Sports Law, Spaw, Lorts: Kris Herphries Edition

In today's sports law column: Kris Humphries, Jose Canseco, and Todd Hoffner.

Ed. note: This new column is about sports and the law. You can read the introductory installment here.

It wasn’t until law school that I realized adult life was one long series of birthday dinners. There was one every week it seemed. And at one birthday dinner in particular, I gave a speech that would haunt me for the rest of my law school career. Like an STD.
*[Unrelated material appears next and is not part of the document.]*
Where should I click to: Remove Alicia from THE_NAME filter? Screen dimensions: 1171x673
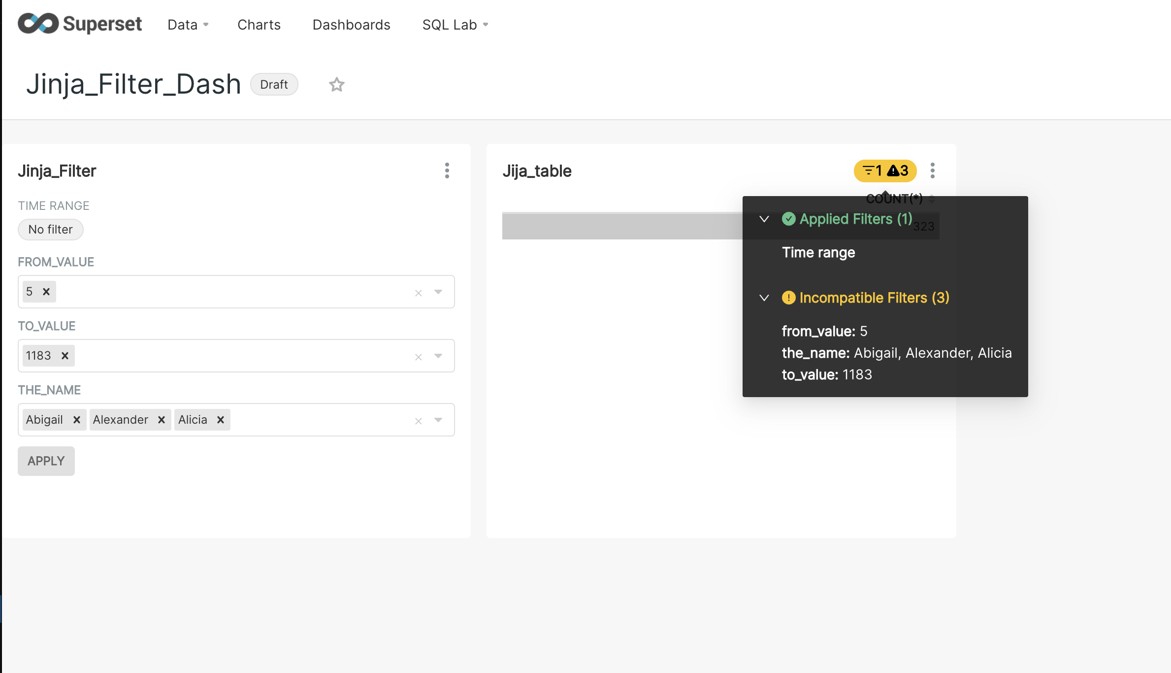coord(220,419)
It was somebody’s birthday and we were eating Mexican food. And I was stationed at one end of the extra-long tables near a few friends and acquaintances. Several beers into the meal, I loudly steered the conversation towards a discussion of herpes. I’m not really sure why I did this. I think I had read something on the intertubes that day. At any rate, I told my end of the table that herpes was way more commonplace than they thought, and that the effect of the disease was far less dire than they thought. That, sure, some cases were worse than others, but that the puritanical myth-makers in our culture had convinced us that it was worse than death. Which it wasn’t. I was in high dudgeon, my friends. The floor was mine, and I was taking no prisoners in my attack on what I had deemed a cultural sex libel. “I’m telling you, ladies and germs. Herpes is NOT THAT BIG A DEAL!”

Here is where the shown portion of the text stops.